Stated goal.
Retype the stretch of rows from the line containing "Given: Open the Select Trigger Events section" through the line containing "The image size", both included, with no changes.

Supplied records.
———

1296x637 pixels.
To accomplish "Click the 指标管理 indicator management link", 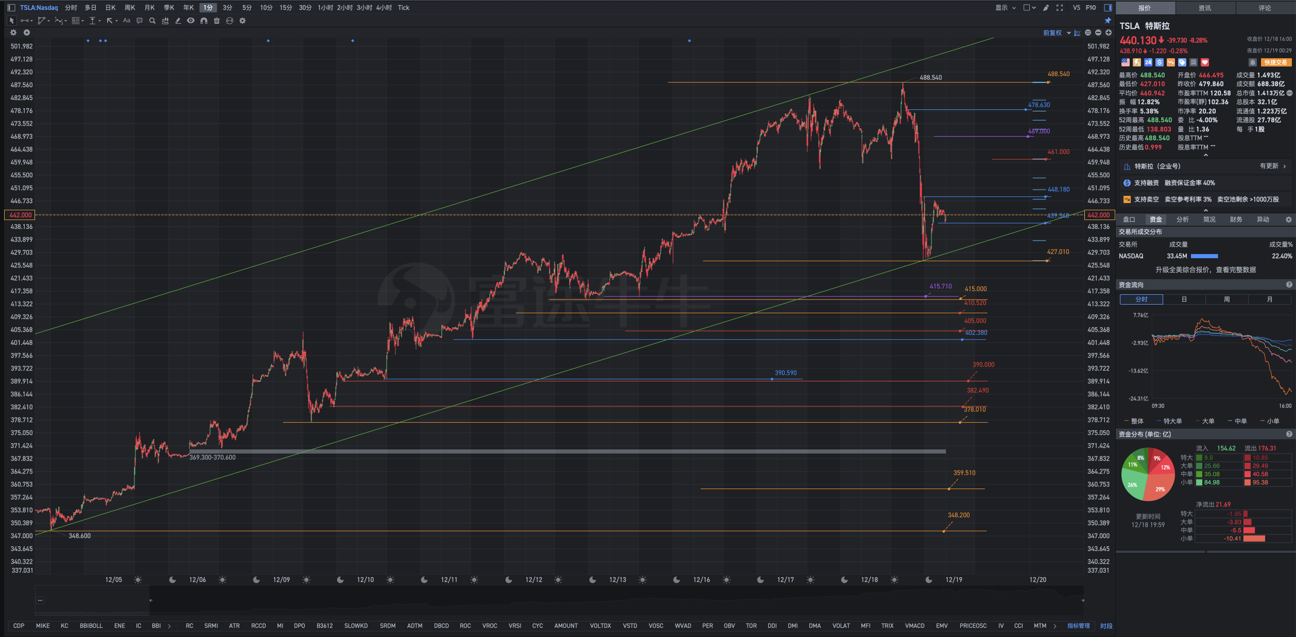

———

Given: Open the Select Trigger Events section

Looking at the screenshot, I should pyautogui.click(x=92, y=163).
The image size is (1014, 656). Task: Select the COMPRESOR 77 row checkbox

———

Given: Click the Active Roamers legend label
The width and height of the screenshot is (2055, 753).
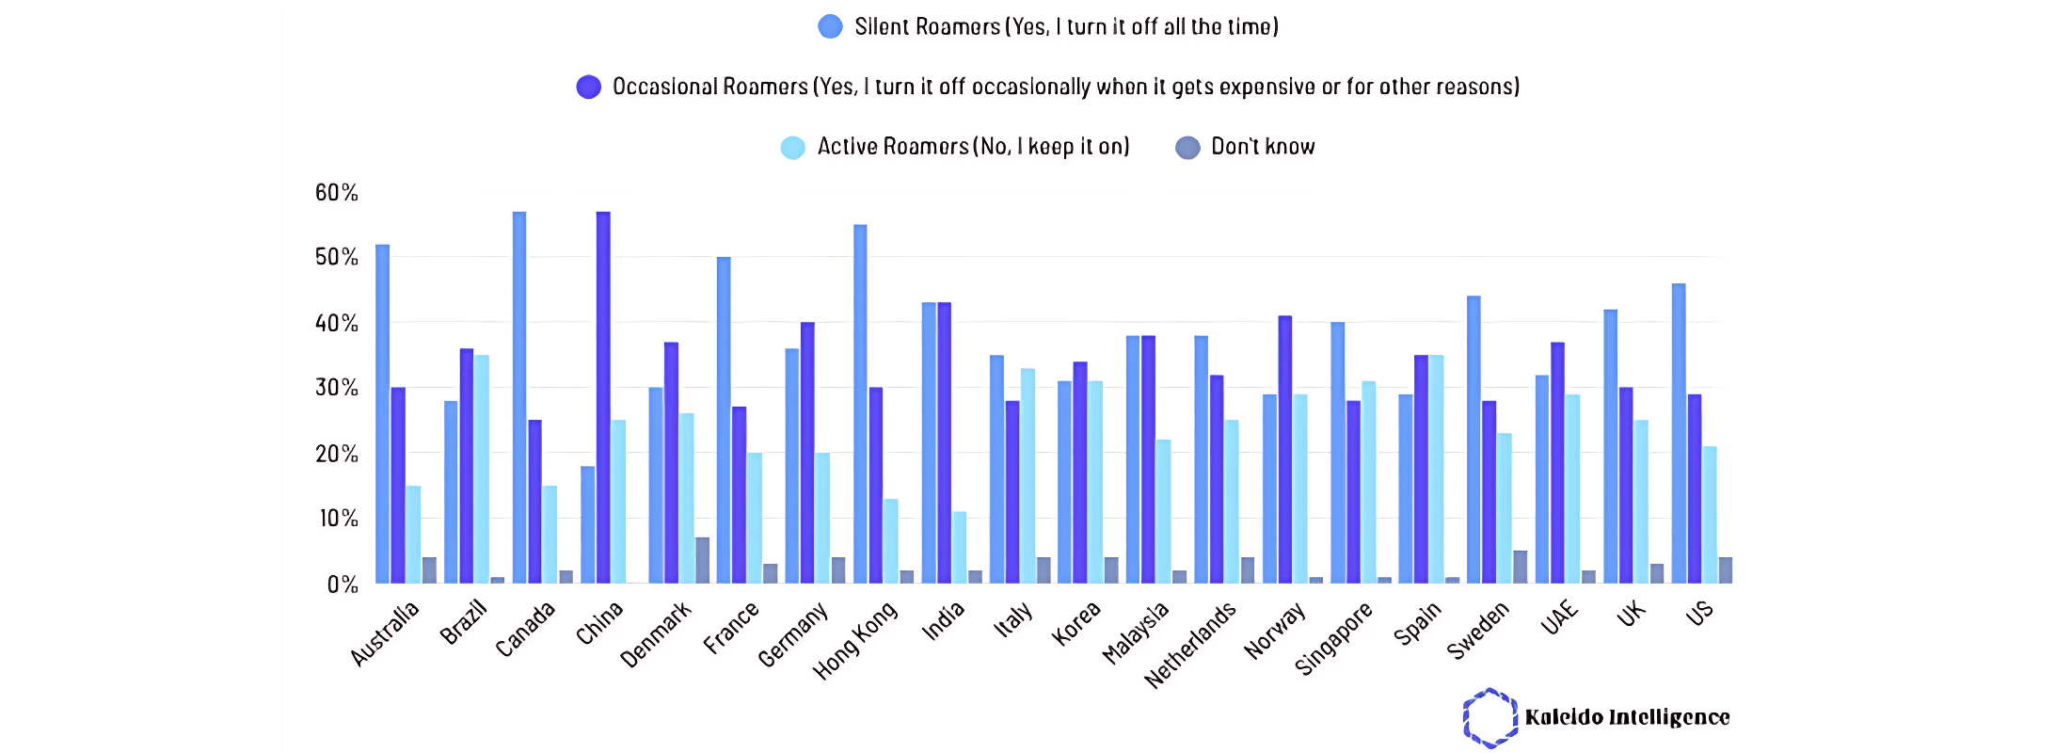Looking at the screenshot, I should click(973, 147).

———

Result below.
Given: Open the Select Trigger Events section

Looking at the screenshot, I should pyautogui.click(x=92, y=163).
The image size is (1014, 656). Task: Select the COMPRESOR 77 row checkbox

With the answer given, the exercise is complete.